5. Demais. — A dileção natural sempre permanece, permanecendo a natureza. Ora, o amor a Deus mais que a si mesmo não permanece no anjo ou no homem pecadores; pois, como diz Agostinho dois amores fizeram duas cidades, a saber: a terrena, o amor de si até o desprezo de Deus; a celeste, porém, o amor de Deus até o desprezo de si. Logo, amar a Deus mais que a si mesmo não é natural.

Mas, em contrário. Todos os preceitos morais da lei pertencem à lei natural. Ora, amar a Deus mais que a si mesmo, sendo preceito moral da lei, o é também da lei natural. Logo, por dileção natural, o anjo ama a Deus mais que a si mesmo.

SOLUÇÃO. — Alguns disseram que o anjo, por dileção natural, ama a Deus mais que a si mesmo, por amor de concupiscência, pois mais deseja para si o bem divino do que o seu bem. E também por amor de amizade, querendo o anjo, naturalmente, para Deus, maior bem do que para si; pois, naturalmente, quer que Deus seja Deus, querendo, porém, para si, a sua natureza própria. Mas, absolutamente falando, por dileção natural, mais se ama a si do que a Deus, pois, naturalmente mais intensa e principalmente ama-se a si do que a Deus.

Mas, surgirá de manifesto a falsidade desta opinião a quem considerar para o que se movem, naturalmente, os seres naturais; pois, a inclinação natural, nos seres desprovidos de razão indica a da vontade da natureza intelectual. Ora, o ser natural que, por natureza, depende de outro, naquilo mesmo que é, mais principalmente se inclina para esse outro do que para si próprio. E essa inclinação natural se verifica nas coisas naturalmente feitas. Assim, uma coisa é produzida pela natureza como é natural que a façamos, diz Aristóteles. Ora, vemos a parte se expor, naturalmente, para a conservação do todo; assim, a mão se expõe ao golpe, sem deliberar, para a conservação de todo o corpo. E, como a razão imita a natureza, tal imitação encontramos nas virtudes políticas; pois, é próprio do cidadão virtuoso expor-se ao perigo de morte pela conservação de toda a república; e se o homem fosse parte natural de tal república, natural lhe seria essa inclinação.
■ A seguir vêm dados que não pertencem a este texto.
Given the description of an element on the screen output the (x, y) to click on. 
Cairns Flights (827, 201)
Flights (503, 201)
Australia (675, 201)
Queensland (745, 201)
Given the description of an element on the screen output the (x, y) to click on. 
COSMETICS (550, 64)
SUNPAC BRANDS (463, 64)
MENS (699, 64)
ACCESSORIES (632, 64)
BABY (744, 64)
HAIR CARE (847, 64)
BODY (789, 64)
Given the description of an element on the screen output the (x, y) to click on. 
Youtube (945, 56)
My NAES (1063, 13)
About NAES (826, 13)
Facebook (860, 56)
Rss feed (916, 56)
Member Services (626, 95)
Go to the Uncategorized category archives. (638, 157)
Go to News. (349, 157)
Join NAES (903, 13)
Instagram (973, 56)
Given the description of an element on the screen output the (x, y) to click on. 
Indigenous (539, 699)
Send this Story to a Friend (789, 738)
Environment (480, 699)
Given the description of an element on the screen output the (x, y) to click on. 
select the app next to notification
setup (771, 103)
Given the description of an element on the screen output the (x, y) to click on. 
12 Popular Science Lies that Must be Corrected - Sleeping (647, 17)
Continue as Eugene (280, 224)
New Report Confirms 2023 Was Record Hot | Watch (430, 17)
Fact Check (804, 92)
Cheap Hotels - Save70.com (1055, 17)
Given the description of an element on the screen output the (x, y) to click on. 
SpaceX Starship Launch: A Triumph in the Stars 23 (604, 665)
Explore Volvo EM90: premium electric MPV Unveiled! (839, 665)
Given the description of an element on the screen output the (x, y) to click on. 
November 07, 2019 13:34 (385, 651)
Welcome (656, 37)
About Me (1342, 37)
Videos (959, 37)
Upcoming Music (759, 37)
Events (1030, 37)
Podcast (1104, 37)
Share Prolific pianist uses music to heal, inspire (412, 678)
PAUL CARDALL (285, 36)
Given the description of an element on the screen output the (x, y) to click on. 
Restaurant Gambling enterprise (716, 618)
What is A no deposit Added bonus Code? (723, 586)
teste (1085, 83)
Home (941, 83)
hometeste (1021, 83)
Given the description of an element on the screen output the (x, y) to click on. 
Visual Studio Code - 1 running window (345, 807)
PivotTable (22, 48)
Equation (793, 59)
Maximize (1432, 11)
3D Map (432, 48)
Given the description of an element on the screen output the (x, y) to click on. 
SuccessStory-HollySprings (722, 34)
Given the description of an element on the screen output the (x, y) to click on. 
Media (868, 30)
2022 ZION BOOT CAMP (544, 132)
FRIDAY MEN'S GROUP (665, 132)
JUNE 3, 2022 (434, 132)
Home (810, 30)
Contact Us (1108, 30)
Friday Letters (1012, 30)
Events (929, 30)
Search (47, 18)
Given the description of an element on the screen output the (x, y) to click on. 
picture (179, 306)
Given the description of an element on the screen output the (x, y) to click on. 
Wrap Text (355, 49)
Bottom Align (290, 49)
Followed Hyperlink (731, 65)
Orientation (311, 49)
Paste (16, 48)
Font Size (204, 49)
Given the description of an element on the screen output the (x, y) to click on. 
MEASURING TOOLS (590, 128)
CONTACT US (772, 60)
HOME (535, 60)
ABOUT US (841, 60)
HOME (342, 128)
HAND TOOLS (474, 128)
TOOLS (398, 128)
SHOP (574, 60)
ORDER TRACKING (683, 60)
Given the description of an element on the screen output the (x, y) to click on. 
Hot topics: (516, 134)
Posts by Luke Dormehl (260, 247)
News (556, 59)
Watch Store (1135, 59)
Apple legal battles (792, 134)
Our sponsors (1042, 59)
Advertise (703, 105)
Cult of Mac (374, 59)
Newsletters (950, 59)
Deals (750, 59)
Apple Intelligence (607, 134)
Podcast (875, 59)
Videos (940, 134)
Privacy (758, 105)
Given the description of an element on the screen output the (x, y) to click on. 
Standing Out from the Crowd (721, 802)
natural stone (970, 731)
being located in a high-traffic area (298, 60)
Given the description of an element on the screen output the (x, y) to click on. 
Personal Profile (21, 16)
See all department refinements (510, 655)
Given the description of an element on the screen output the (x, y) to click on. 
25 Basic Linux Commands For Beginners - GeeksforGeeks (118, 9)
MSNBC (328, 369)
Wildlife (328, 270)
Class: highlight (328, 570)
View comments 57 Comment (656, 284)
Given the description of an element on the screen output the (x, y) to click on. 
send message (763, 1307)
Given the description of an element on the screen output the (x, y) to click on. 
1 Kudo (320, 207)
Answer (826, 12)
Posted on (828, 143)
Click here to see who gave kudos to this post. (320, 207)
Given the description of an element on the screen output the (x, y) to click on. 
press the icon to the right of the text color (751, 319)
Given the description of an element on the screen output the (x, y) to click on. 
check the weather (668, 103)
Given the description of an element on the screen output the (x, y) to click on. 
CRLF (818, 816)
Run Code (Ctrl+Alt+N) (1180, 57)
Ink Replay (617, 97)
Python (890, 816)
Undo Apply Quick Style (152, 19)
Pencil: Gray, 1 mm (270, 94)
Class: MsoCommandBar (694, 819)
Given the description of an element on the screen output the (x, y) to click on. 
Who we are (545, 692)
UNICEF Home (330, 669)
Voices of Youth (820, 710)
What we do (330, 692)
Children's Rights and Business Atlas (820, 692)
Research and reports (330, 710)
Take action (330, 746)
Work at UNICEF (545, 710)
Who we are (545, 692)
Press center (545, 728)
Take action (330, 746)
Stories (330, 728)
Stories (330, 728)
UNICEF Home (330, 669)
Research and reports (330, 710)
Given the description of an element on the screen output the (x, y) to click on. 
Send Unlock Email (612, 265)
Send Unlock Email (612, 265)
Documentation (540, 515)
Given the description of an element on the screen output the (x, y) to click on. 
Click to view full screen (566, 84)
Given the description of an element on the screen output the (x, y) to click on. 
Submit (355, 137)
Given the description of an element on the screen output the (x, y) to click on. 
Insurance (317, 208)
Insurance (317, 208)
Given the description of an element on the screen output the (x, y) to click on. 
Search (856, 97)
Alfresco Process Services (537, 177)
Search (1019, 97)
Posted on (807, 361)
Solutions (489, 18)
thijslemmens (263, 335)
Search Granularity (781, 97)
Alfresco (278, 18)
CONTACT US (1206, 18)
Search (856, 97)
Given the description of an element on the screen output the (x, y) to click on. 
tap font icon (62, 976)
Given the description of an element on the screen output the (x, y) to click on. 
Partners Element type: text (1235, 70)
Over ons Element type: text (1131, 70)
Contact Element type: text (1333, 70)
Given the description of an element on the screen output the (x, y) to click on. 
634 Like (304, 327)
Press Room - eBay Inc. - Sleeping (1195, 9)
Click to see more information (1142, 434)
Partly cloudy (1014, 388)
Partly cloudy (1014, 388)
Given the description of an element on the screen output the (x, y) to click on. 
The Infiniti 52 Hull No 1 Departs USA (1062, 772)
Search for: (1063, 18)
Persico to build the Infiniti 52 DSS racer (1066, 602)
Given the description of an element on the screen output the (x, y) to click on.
Como, porém, em Deus mesmo é o bem universal, e esse bem abrange também o anjo, o homem e toda criatura, porque toda criatura, naturalmente, pelo seu ser, vem de Deus, resulta que, por dileção natural, também o anjo, como o homem, ama a Deus mais e mais principalmente do que a si próprio. Do contrário, se naturalmente amasse mais a si mesmo que a Deus, resultaria que a dileção natural seria perversa e não se aperfeiçoaria, mas se destruiria pela caridade.

DONDE A RESPOSTA À PRIMEIRA OBJEÇÃO. — Essa objeção procede quanto aos seres que entre si se distinguem no mesmo pé de igualdade, nos quais um, não sendo a razão da existência e da bondade do outro, ama naturalmente mais a si mesmo do que ao outro, pois, mais unificado está consigo mesmo do que com o outro. Mas ao ser que é a razão total da existência e da bondade dos outros, mais se ama, naturalmente, do que a si mesmo; e assim, dissemos que cada parte ama, naturalmente, o todo mais que a si; e cada indivíduo singular ama, naturalmente, mais o bem da sua espécie do que o seu bem singular. Ora, Deus, sendo não somente o bem de uma espécie, mas o mesmo bem universal absolutamente, daí resulta que cada ser ama naturalmente, ao seu modo, mais a Deus que a si mesmo.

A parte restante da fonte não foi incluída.